The CD contained thousands of images of medical records, administrative documents, experimental protocols, maps, diagrams, photos. The first document on the CD was a memo on Jay Shanker's letterhead that explained that all of the documents had been transferred from microfilm to the CD. The microfilm had been salvaged decades before from the vandalized ruins of a once-secret Army medical facility that had operated on the site of a POW camp built near Belzoni. The memo explained that the records had been salvaged by his client Darryl Talmadge, a hunting guide who had scheduled a duck hunt in a nearby slough. The client had been a no-show and Talmadge had passed a morning digging around in the ruins. Beneath a pile of termite-infested beams and flooring, Talmadge had found a safe that had sunk under its own weight through the decaying floor.

Talmadge concealed his find and returned with an oxyacetylene torch, opened the old, rusty safe, and found that leaking water had destroyed most of the contents. He did recover a number of watertight microfilm canisters, which he tossed in his garage, vowing to read them one day.

The microfilm sat untouched in Talmadge's garage for seventeen years.

In his only private conversation with Talmadge before the military took over, Shanker learned of the microfilm and his client's hunch it might be useful.

Jasmine leaned on my shoulder to better read the laptop's screen as we scanned the documents to get an overview of what we had.

"This Frank Harper starts out like a saint and turns into a monster," Jasmine said.

I shook my head. "I think he's the same person. But he got sucked in by his own insatiable curiosity about what makes us human, good, bad… who we are. He was grappling with the big question with some big consequences. I think its clear, early on, he wanted to explore this Phineas Gage thing firsthand." I paused. "I want to go back when I have time and read that essay he wrote about ethics, free will, crime, and punishment. It's pretty deep."

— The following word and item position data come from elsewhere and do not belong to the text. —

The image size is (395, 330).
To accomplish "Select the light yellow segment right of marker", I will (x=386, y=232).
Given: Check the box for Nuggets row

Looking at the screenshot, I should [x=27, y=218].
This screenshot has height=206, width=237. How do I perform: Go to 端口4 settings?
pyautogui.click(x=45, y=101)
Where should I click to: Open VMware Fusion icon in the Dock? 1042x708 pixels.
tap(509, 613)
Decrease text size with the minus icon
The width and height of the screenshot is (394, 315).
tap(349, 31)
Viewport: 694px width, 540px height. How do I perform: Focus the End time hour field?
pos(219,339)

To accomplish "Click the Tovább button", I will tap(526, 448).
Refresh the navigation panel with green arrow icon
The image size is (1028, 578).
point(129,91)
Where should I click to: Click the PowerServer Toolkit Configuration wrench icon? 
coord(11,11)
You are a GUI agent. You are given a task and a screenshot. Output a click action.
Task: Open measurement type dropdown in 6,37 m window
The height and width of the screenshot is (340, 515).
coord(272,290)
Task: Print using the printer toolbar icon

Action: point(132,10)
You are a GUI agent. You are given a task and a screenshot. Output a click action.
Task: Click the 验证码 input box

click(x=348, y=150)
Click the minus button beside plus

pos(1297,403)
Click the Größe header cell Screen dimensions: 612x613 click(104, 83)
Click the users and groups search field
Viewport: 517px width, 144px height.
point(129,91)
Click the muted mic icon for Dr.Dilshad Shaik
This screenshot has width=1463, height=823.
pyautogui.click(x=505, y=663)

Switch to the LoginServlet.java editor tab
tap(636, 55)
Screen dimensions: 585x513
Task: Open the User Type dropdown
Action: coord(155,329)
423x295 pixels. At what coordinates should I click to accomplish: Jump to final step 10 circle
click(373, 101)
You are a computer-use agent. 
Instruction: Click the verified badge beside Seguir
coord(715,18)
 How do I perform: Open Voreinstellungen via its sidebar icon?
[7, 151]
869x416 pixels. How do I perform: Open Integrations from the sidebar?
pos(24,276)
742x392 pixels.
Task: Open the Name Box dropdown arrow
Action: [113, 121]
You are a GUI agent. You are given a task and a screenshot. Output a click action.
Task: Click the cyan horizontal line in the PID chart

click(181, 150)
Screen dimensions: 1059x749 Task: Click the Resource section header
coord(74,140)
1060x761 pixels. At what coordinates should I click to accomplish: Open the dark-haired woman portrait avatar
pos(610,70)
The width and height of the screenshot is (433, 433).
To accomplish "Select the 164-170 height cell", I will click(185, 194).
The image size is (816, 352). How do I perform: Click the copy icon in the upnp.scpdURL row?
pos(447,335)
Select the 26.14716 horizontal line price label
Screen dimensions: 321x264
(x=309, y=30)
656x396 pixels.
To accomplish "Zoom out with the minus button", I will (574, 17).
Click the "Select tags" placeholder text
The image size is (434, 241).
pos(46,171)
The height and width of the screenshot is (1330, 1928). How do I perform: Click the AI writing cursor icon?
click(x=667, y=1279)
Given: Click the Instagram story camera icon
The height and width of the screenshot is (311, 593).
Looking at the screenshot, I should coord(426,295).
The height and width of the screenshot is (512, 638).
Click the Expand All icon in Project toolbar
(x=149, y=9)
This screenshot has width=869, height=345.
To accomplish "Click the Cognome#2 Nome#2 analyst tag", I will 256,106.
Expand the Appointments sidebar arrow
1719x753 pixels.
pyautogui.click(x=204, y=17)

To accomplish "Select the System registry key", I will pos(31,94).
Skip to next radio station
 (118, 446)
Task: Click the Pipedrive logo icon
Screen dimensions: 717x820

"So he starts out with a charge of pure scientific curiosity, then someone in Washington gets wind of things and dumps a ton of money on him," Jasmine said. "You think that's what made him cross the line? Moved him from fixing up people with head wounds and studying them into creating head wounds to make better warriors? Then the chemicals?"

"Clearly," I agreed.

"It doesn't hurt the rationalization process when your own government says it needs your research."

"Big factor. Really big."

The last document on the CD was a memo on Jay Shanker's letterhead summarizing a second CD dealing exclusively with Clark Braxton. That CD and the location of the original supporting documentation for all the information on both CDs would be made available once two conditions were met: if Vanessa Thompson joined in Talmadge's defense and brought me on board.

"Shanker and Mom agreed you're the only expert who could credibly unravel the data in the files."

"I don't understand why Shanker didn't go to the authorities with it," I said.

"He did."

"He did what?"

"He took it to the judge," Jasmine said. "And within hours, the suits showed up at his door and the threats began. That's when he came to Mama. She found it hard to swallow until the next day when Shanker's office and his house and a mini-storage unit, his RV, and even his duck blind had been ransacked."

"How come they didn't find the microfilm?"

"My understanding is, he'd been freaked out by what he had read and had hidden everything before he went to the judge."

"And we don't know where."

As Jasmine opened her mouth to reply, we heard distant sounds of tires on gravel.

"Quincy coming back?" I asked.

Jasmine frowned. "Not likely."

"Who?"

She shook her head. I rushed to the bedroom then and grabbed my Ruger. Jasmine pulled hers from her purse and clipped the holster to her waistband.

"Come on!" She said, heading for the back door. She unbolted it and lunged into a dense wall of green vines, weeds, and saplings. I followed her in my bare feet.